There are childhood memories so penetrating, they run like movie reels in the mind’s eye, molding our character.
My vintage 8mm features my European-born grandmother turning tearful and tongue-tied upon mention of her family, lost in the Holocaust. Her heartbreak, and the gruesome photos I ogled in my parents’ edition of “The Rise and Fall of the Third Reich,” were literally mind-boggling.
When I was thirteen, Holocaust survivor Gerda Klein appeared in my biopic, helping me Think Again about the unfathomable.
Like a narrator, she recounted her death-defying odyssey from an idyllic childhood through ghettos, slave-labor camps, and a three-month “death march” en route to liberation by the American officer who became her husband.
Her story teaches that hope is powerful and morality is a choice – even in the face of monstrous evil. Most importantly, bearing witness to good and evil is the way a moral people deliver a better world to our children because, as fellow survivor Elie Wiesel stresses, “Without memory, there would be no civilization, no society, no future.”
Without memory, there would also be no freedom, as Klein movingly reminded the star-studded audience upon winning the Oscar for her documentary “One Survivor Remembers.”
Recalling that in the camps “winning meant a crust of bread and to live another day,” she urged the glamorous crowd to honor the memory of “those who never lived to see the magic of a boring evening at home,” by returning home aware that those “who know the joy of freedom are winners.”
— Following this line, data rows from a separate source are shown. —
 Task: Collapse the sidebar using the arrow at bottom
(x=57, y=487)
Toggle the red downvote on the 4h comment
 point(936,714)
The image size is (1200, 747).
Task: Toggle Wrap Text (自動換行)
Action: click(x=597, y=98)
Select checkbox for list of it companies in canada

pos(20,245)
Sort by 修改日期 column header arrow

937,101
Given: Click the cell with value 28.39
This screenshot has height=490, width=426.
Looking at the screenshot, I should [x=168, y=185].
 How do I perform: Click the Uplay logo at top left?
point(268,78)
Boredom was a luxury in Nazi Germany, where a door knock could herald a Gestapo arrest. That was German theologian Dietrich Bonhoeffer’s fate after promoting truth to power, and trying to hold the powerful accountable to truth. Executed near war’s end, his famous exhortation endures: “Silence in the face of evil is evil…. Not to act is to act.”
Despite the efforts of humanitarians like Klein, Wiesel and Bonhoeffer, the obligation to speak and act out against inhumanity is not universally practiced -- especially when “women’s reproductive health” is at stake.
It’s unimaginable that any side of the reproductive health debate could tolerate the barbarity of Dr. Kermit Gosnell and his unlicensed staff who preyed on low-income and minority women.
Yet for 31 years, the public’s guardians -- regulators, politicians, and health care providers -- averted their eyes and abandoned their duties, allowing a virtual Dr. Mengele to openly and profitably operate an unsanitary, Auschwitz-like health facility in Philadelphia where countless women suffered maiming, infection or worse.
According to the grand jury report that advanced Gosnell’s murder conviction, he “regularly and illegally delivered live, viable, babies in the third trimester of pregnancy – and then murdered these newborns by severing their spinal cords with scissors,” as did his employees.
The grand jury faulted seemingly indifferent government officials who “literally licensed Gosnell’s criminally dangerous behavior” by refusing “to treat abortion clinics as ambulatory surgical facilities.” Their inaction was action, and a reminder that morality is a choice when otherwise ordinary people commit appalling acts, as in Nazi Germany.
Committed to telling the story both Hollywood and the media have avoided, witness-bearing journalists and filmmakers Phelim McAleer and Ann McElhinney are days away from completing the largest ever crowd-funding campaign for a movie. From donations averaging $95, they’ll have raised at least $2.1 million at www.gosnellmovie.com [3].
Like “In Cold Blood” – another true story about callous murderers – the filmmakers believe the story of Gosnell, America’s most prolific serial killer, will reverberate in the nation’s conscience.
Apparently the conscience of Texas state senator and gubernatorial candidate Wendy Davis is stirring, after she rocketed to national stardom for filibustering legislation (later passed) designed to promote women’s reproductive health by preventing other Gosnell’s.
Less restrictive than European laws, the Texas bill includes an abortion ban after 20 weeks, with exceptions for fetal abnormalities and a threat to the woman’s life -- which Davis now favors. That Davis is evolving testifies to the power of bearing witness to society’s lessons.
In her famous commentary on the Adolf Eichmann trial, Hannah Arendt coined the phrase “the banality of evil” to describe the conformist tendencies of people who don’t consider the consequences of their actions or inactions. “The sad truth,” Arendt wrote, “is that most evil is done by people who never make up their minds to be good or evil.”
My grandmother told a parable about a precocious boy who asked his rabbi whether a bird in his hand was dead or alive. Hoping to inspire humanity, the rabbi replied, “I don’t know; it’s in your hands.”
Think Again – Isn’t remembering and telling stories the best way to influence the movie reels in our children’s minds, helping them make moral choices that fortify a healthy society?